Contribution du Dr Arab Kennouche – Daech à l’assaut de l’Europe souverainiste
Va-t-on vers la création d’une base permanente de Daesh, franchisée en Europe, une dawla islamiya fi bouldan al-ouroubiya ? L’inquiétante série d’attentats perpétrés sur le sol européen récemment est un phénomène de rupture majeure dans la stratégie globale de Daech vis-à-vis de l’Occident. Si elle demeure effarante par sa capacité à ordonner une cascade d’attentats, en un laps de temps réduit et quand bon lui semble, Daech semble aujourd’hui avoir passé la vitesse supérieure, qui, à bien des égards, montre sa capacité de nuisance planétaire dans un contexte politique délétère en France, en Grande-Bretagne et en Allemagne. Une première question se pose sans ambages : pourquoi donc Daech a décidé de frapper aussi fréquemment que possible au cœur des grandes puissances européennes, en changeant de calibre par des actes répétitifs visant à instaurer un climat de terreur permanent jamais connu auparavant ? Plusieurs niveaux de lecture permettent de tenter des réponses à cet égard.
L’énigme trumpienne
Il faut d’abord se resituer au plan géopolitique global et considérer la nouvelle stratégie de l’Amérique trumpienne appelant à une éradication totale de la menace terroriste, contre celle de ses prédécesseurs plus enclins à insérer cette lutte dans une politique de couplage des intérêts israélo-américains. La coalition antiterroriste créée récemment lors d’un voyage initiatique en Arabie, au Vatican et dans les grandes capitales occidentales s’est voulue comme une nouvelle croisade dirigée contre le terrorisme islamiste que les Etats-Unis inscrivent désormais sur le compte de la République islamique iranienne, chinoiserie qui revêt également son importance dans le décryptage des nouveaux déterminants de la politique étrangère américaine.
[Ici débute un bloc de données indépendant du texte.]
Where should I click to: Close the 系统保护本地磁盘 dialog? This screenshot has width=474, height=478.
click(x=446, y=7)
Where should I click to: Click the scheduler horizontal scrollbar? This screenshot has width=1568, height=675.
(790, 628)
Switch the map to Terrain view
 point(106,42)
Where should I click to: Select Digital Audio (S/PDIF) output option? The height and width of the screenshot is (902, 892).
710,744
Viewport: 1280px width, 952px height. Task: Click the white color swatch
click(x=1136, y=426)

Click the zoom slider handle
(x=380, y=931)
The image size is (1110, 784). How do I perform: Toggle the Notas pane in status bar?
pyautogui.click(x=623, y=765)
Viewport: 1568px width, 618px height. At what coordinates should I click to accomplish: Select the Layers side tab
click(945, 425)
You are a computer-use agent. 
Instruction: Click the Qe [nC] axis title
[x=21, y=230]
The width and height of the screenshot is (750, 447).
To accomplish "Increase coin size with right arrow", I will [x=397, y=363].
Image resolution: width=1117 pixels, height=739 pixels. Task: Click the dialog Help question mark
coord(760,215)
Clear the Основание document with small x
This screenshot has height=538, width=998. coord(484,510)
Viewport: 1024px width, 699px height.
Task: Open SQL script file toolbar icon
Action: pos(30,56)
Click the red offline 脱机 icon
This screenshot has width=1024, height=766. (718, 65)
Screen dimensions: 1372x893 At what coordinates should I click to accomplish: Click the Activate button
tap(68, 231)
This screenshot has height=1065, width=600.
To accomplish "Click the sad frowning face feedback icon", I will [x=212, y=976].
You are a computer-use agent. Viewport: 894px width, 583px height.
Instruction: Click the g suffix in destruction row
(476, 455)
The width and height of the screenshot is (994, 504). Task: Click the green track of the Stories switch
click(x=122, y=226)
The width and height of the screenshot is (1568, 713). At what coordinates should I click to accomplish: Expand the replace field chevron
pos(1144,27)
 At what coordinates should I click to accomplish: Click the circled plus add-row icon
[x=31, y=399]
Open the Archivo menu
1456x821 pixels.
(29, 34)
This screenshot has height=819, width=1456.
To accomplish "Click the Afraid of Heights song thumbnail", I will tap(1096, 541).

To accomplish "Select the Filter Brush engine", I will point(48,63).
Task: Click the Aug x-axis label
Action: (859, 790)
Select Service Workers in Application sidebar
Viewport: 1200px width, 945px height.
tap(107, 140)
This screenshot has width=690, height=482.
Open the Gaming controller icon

Les grands sponsors du terrorisme, que sont de fait l’Arabie Saoudite et d’une manière générale les monarchies du Golfe, dont le Qatar, ont été contraints de porter le feu en Iran même, créant un amalgame des plus grotesques entre le salafisme wahhabite de Daech et l’irrédentisme iranien devant la politique agressive d’Israël au Proche-Orient. Trump peut-il en ce sens afficher la meilleure des volontés en s’alliant avec la Russie de Poutine, comme il l’a manifesté, pour combattre le terrorisme de Daech en Syrie et en Irak tout en accusant l’Iran de plus grand sponsor du terrorisme ? Alors que l’Iran lui-même combat Daech ? Si Daech frappe l’Iran en plein parlement, pourquoi donc s’en prendre à l’Iran ?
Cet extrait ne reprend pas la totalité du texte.